Halaman

Selasa, 27 Mei 2014

Daya Juang Kandidat Pemilu Legislatif 2014 Sebatas Panggilan Perut

Politik Uang
Kesimpulan pemantauan  Indonesia Corruption Watch (ICW) di 15 provinsi membuktikan masih maraknya pelanggaran politik uang dalam Pemilu Legislatif 2014. Jumlahnya naik dua kali lipat dibandingkan Pemilu Legislatif 2009.

Lima provinsi dengan temuan pelanggaran politik uang terbesar, Banten menduduki urutan pertama dengan 36 pelanggaran politik uang, Riau dan Bengkulu menyusul dengan jumlah yang sama, yaitu 33 kasus, diikuti Sumatera Barat dengan 30 kasus, dan Sumatera Utara dengan 29 kasus.

Menyimak laporan ICW “Pemantauan Atas Politik Uang, Politisasi Birokrasi dan Penggunaan Sumber Daya Negara Dalam Pemilu 2014”, khususnya pada Kesimpulan :
§   Praktek politik uang masih masif terjadi dalam pemilu legislatif tahun 2014 dengan moduspemberian secara prabayar dan pasca bayar.
§        Praktek curang dalam pemilu tertinggi terjadi di pencalonan tingkat kabupaten/kota.
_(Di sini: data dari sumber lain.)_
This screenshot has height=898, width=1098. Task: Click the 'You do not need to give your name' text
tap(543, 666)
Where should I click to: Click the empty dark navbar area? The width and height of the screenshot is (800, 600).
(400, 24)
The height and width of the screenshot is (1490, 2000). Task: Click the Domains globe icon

Hal ini disebabkan bahwa persaingan di wilayah yang sempit dan kandidat yang banyak mendorong maraknya politik uang.
§        Penggunaan kendaraan dinas sering dilakukan secara terselubung dengan cara mengganti nomor polisi mobil dinas tersebut saat kampanye
§        Ditemukan sejumlah kasus politisasi birokrasi oleh keluarga/kerabat kandidat yang sedang menduduki jabatan publik
§         State resource sering dijadikan kandidat incumbent sebagai modal politik

Aktor Pelaku
Temuan ICW menunjukkan bahwa telah terjadi korupsi pemilu dalam bentuk pemberian uang, pemberian barang, pemberian jasa dan penggunaan sumberadaya negara. Aktor pelaku korupsi pemilu mulai kandidat, tim sukses, aparat pemerintah, partai, tim kampanye, lain-lain, keluarga dan penyelenggara,  disimpulkan kandidat sebagai pelaku utama pembagian uang dan barang. Hal tersebut menunjukkan bahwa dominasi logistik masih dikuasai oleh kandidat sendiri.
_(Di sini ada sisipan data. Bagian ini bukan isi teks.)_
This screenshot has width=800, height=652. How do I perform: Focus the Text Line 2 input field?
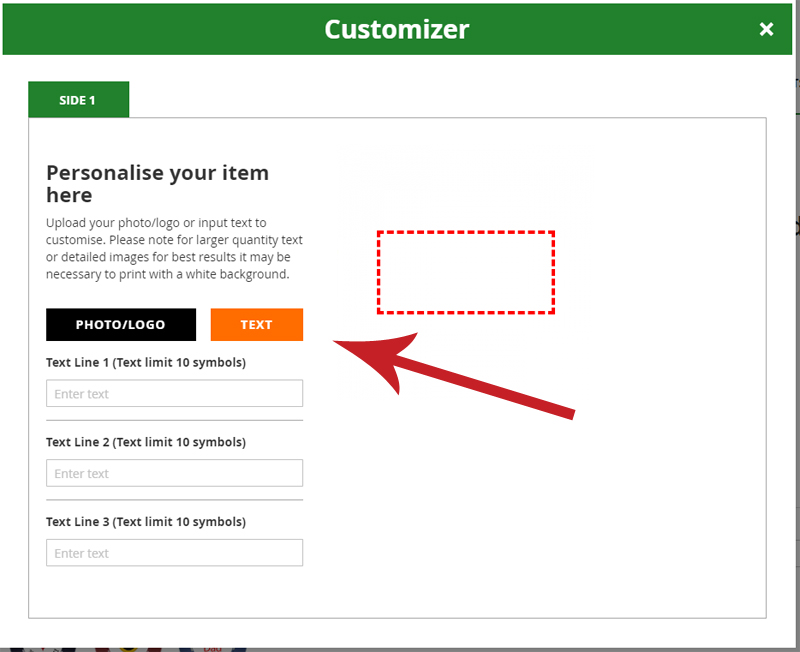(174, 473)
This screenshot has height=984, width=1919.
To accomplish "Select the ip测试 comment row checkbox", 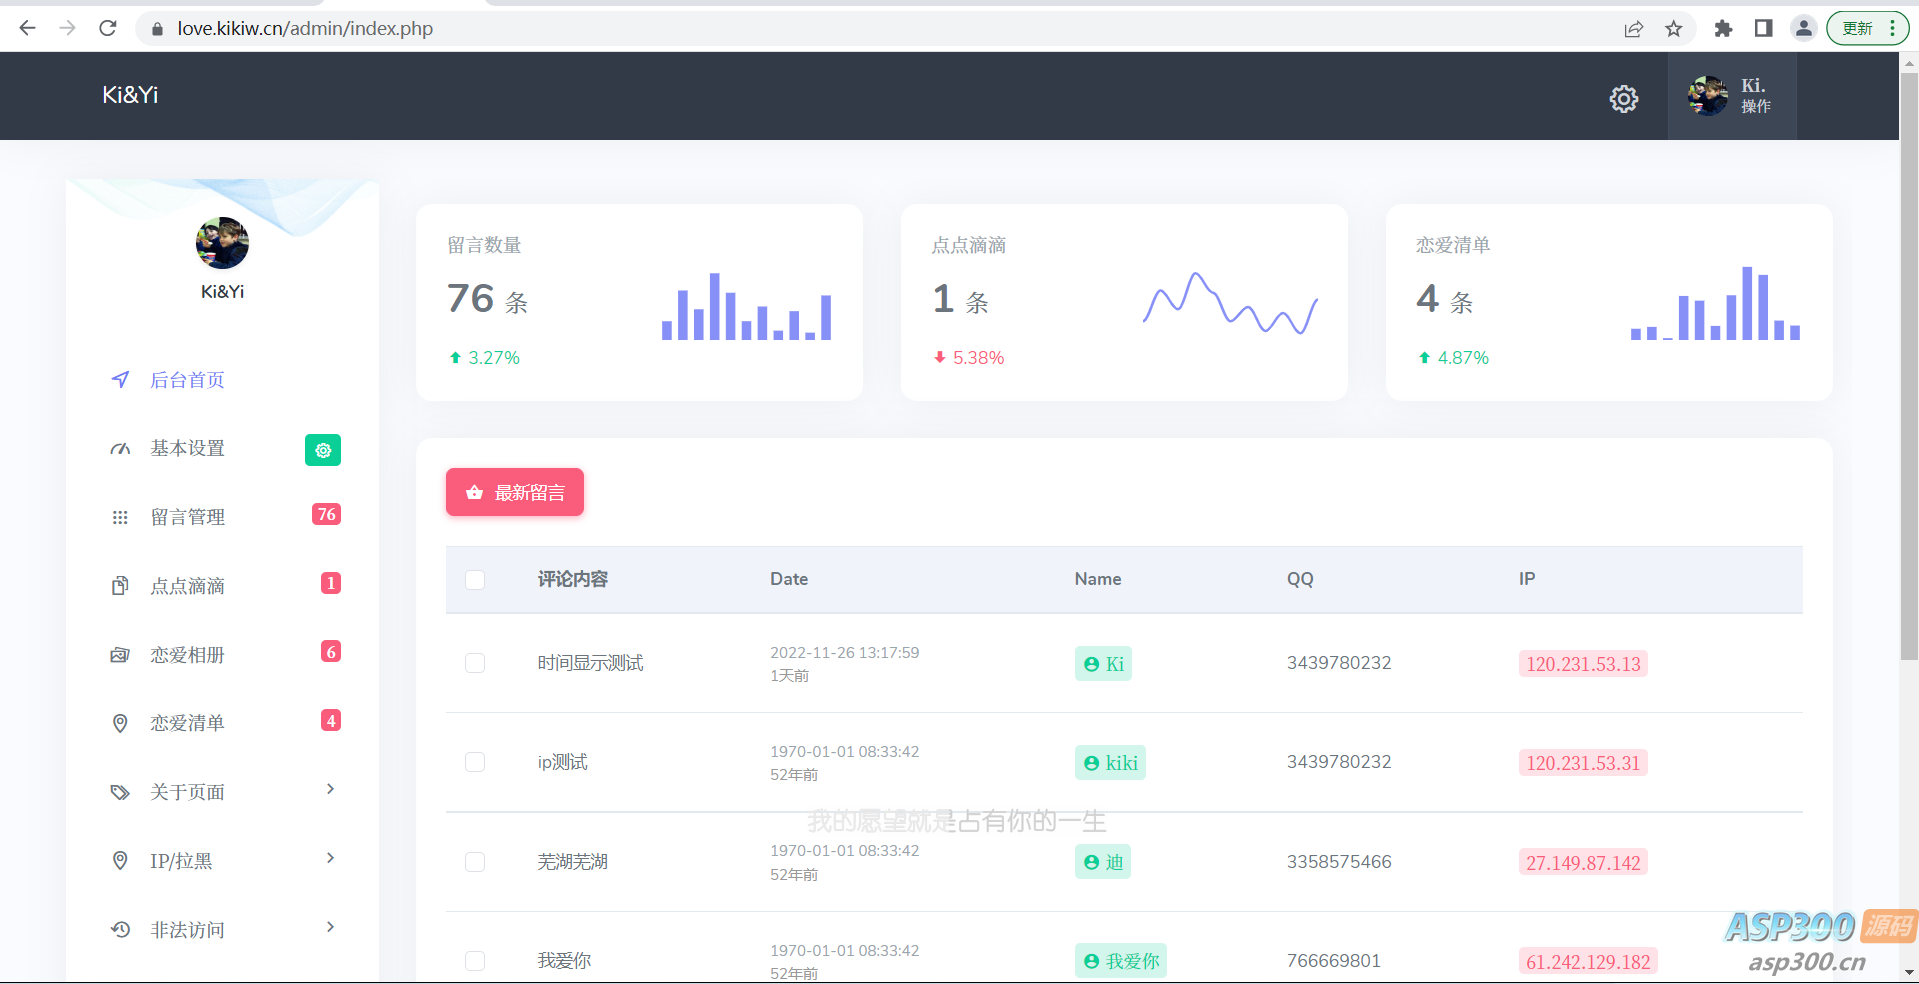I will click(475, 762).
Masih ada ketidakpercayaan kandidat pada tim sukses, karena bahaya uang kandidat dimanfaatkan untuk kepentingan pribadi. Terjadi berbagai kasus uang kandidat habis namun tim sukses tetap berpangku tangan.

Kendati kasus pemberian uang menempati posisi kedua dengan 104 kasus dari 313 kasus yang berhasil ditemukan,. disusul pemberian barang sebanyak 128 kasus, pemberian jasa 27 kasus, dan penggunaan sumber daya negara sebanyak 54 kasus, bukan berarti uang sebagai andalan membeli suara. Pemberian barang juga tak luput jadi “salam tempel” bagi pemilih. Dari hasil temuan, umumnya barang berbentuk pakaian yang bukan atribut kampanye seperti baju koko dan baju muslim, kebutuhan pokok, dan alat-alat rumah tangga.
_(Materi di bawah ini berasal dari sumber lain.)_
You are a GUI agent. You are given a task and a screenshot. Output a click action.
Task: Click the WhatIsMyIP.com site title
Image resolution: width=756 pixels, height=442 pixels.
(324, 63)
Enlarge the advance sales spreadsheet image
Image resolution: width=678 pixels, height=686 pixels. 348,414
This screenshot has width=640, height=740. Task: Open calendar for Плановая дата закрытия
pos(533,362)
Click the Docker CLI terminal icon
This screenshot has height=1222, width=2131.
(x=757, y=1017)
Temuan sebagai pengingat bagi pemerintah provinsi adalah aspek kondisi ekonomi masyarakat turut berpengaruh. Semakin rendah kondisi ekonomi masyarakat, semakin rendah biaya politik yang digelontorkan untuk membeli suara. Di provinsi Banten banyak ditemukan pemberian dengan nominal Rp 5.000 sampai dengan Rp 25.000.

Timbal Balik
Masyarakat yang sudah mempunyai hak pilih semakin cerdas mensiasati kondisi pemilu legislatif dengan asas NPWP (nomer piro wani piro), suara mempunyai harga jual. Jadi, asas timbal balik ini semakin mengkokohkan fenomena bahwa kandidat dan tim sukses memanfaatkan kondisi jual beli suara, secara tak langsung membuktikan daya juang kandidat  tidak siap untuk bertarung dalam pesta demokrasi.

Argo politik uang kandidat mulai saat di internal parpol ketika terjadi jual beli nomer urut kandidat. Persaingan antar kandidat dalam dapil yang bersangkutan disebabkan jatah kursi legislatif sangat terbatas dan sudah ditetapkan dalam UU.


Andai terjadi jual beli program antara kandidat dengan calon pemilih di dapilnya, hanya sebatas pemanis transaksi. Atau tergantung seberapa banyak modal dan umpan yang dikorbankan dengan hasil tangkapan nantinya [HaeN].